O embaixador chinês no Brasil, Yang Wanming, subiu o tom ao responder neste domingo (12) a uma postagem do embaixador americano Todd Chapman.

Na sexta (10), Chapman divulgou link para um relatório segundo o qual o Partido Comunista chinês estaria conduzindo uma campanha de esterilização em massa de mulheres como forma de repressão à minoria étnica uigur.

Ao postar o link para o estudo, Chapman escreveu: "Esterilização em massa de mulheres uigures pelo Partido Comunista Chinês —silêncio não é uma opção".

Wanming respondeu: "Olha, esse homem vem ao Brasil com a missão especial, que é atacar a China com boatos e mentiras, aconselhamos que pare de fazer atividades desse tipo e faça bem o seu trabalho. Uma formiga tenta derrubar uma árvore gigante, ridiculamente exagerando em sua capacidade".​

O relatório foi feito pela Fundação Jamestown, um think tank de Washington. Divulgado no final de junho, aponta que o Partido Comunista utiliza esterilização, controle de natalidade obrigatório e abortos forçados para conter as taxas de nascimento na província de Xinjiang.

A taxa de crescimento populacional nas regiões com as maiores populações uigures caiu 84% entre 2015 e 2018, informa o documento, que teve bastante repercussão na imprensa internacional.

Segundo números da China, há cerca de 12 milhões de uigures na província de Xinjiang.​ Eles são considerados uma das 55 minorias étnicas do país.

Mulher uigur trabalha em fábrica de seda na província de Xinjiang - Simon Zo -23.mar.2008/Reuters

Nos últimos anos, as autoridades da região de Xinjiang internaram centenas de milhares de uigures, cazaques e membros de outros grupos minoritários muçulmanos em campos de doutrinamento, em nome da segurança nacional.

São as maiores detenções em massa desde a era de Mao Tsé-tung, de acordo com um documento vazado no final do ano passado, que sustenta que as detenções estão destruindo a tessitura da sociedade em Xinjiang. Críticos acusam a administração central de fazer genocídio cultural contra as tradições uigures.

O documento é um de vários arquivos compilados sobre mais de 1 milhão de pessoas que já passaram pelos campos e mostra a gama de comportamentos que as autoridades veem como problemáticos, como desistir de beber álcool, querer partir numa peregrinação religiosa ou ir a um funeral.

Esta não é a primeira vez que Wanming se envolve em farpas políticas nas redes sociais. Em março deste ano, ele fez duras críticas ao deputado federal Eduardo Bolsonaro, filho do presidente Jair Bolsonaro, por causa de declarações sobre a pandemia, e exigiu que o parlamentar se desculpasse.

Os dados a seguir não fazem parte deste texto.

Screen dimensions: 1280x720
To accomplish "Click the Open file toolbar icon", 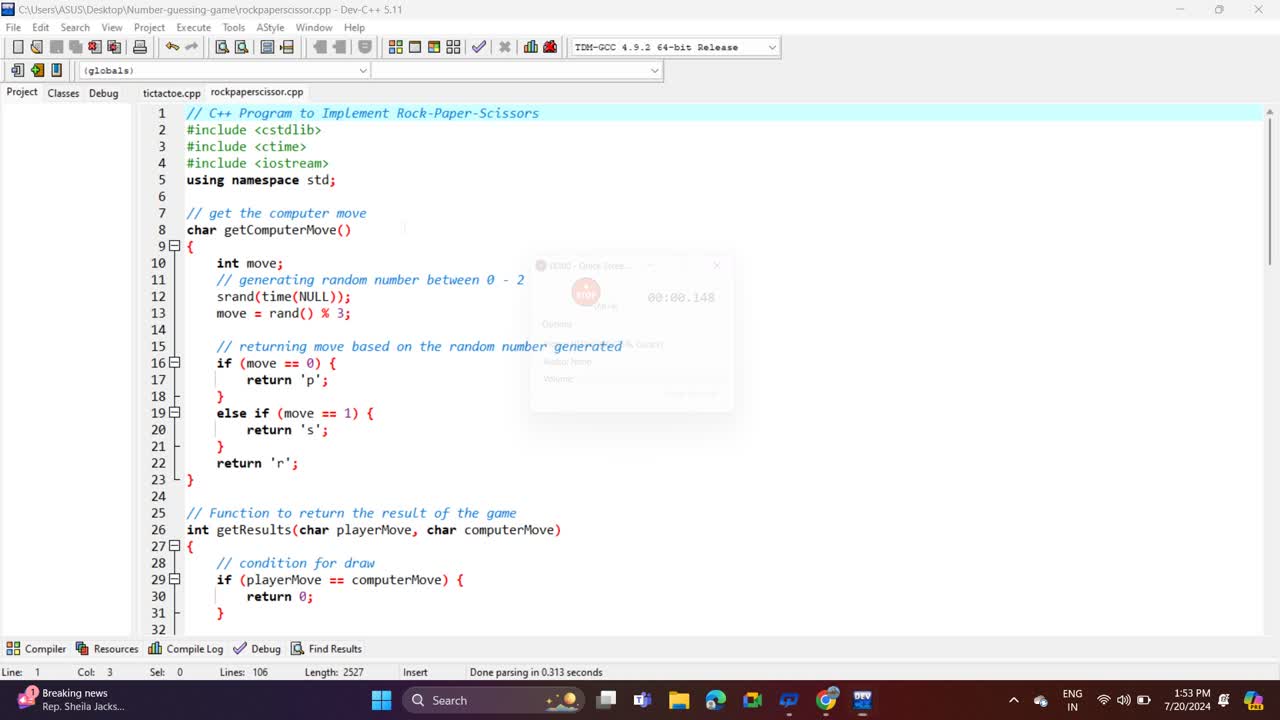I will [37, 47].
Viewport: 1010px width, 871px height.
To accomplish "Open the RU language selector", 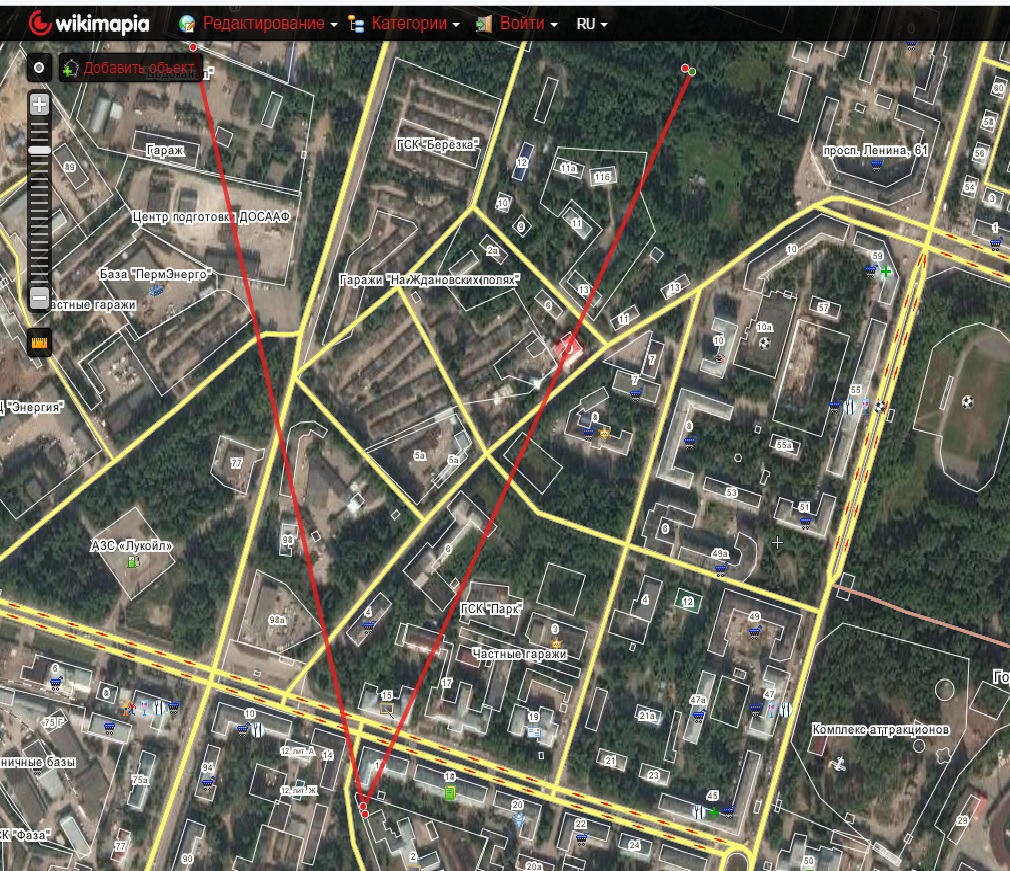I will (x=592, y=23).
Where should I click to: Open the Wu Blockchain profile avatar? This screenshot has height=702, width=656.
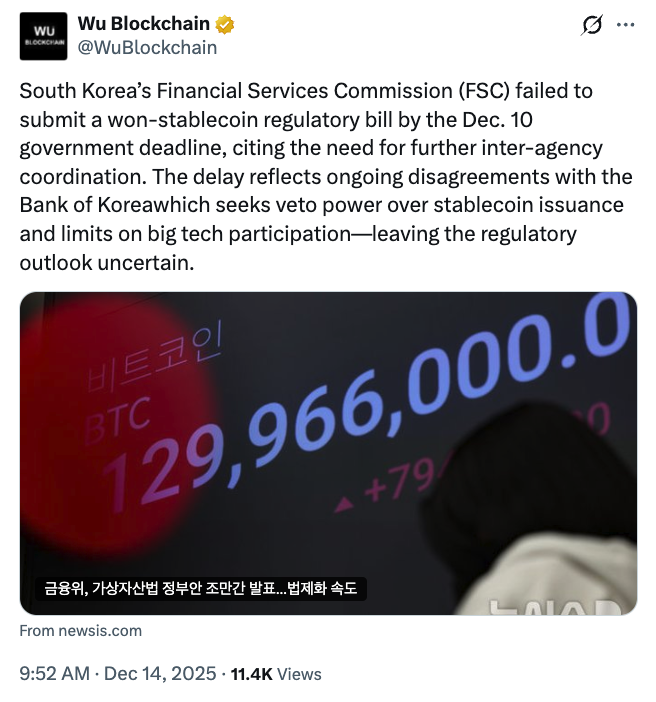(43, 36)
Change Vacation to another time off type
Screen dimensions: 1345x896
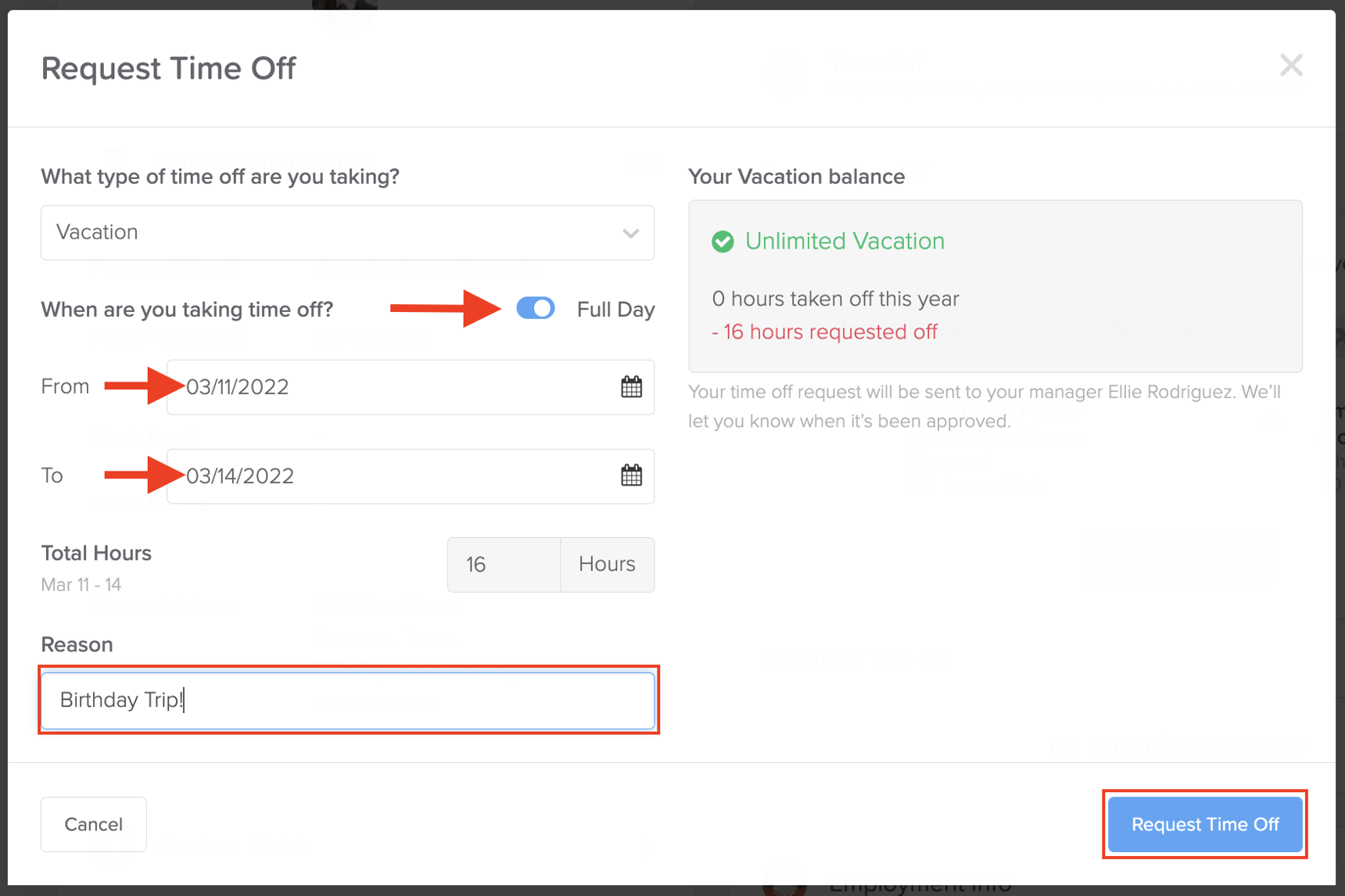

"As suas palavras são um insulto maléfico contra a China e o povo chinês. Tal atitude flagrante anti-China não condiz com o seu estatuto como deputado federal nem [com] a sua qualidade como uma figura pública especial", escreveu Wanming.

No dia anterior, Eduardo havia comparado a pandemia do coronavírus ao acidente nuclear de Tchernóbil, na Ucrânia, em 1986. As autoridades, à época submetidas a Moscou, ocultaram a dimensão dos danos e adotaram medidas de emergência que custaram milhares de vidas.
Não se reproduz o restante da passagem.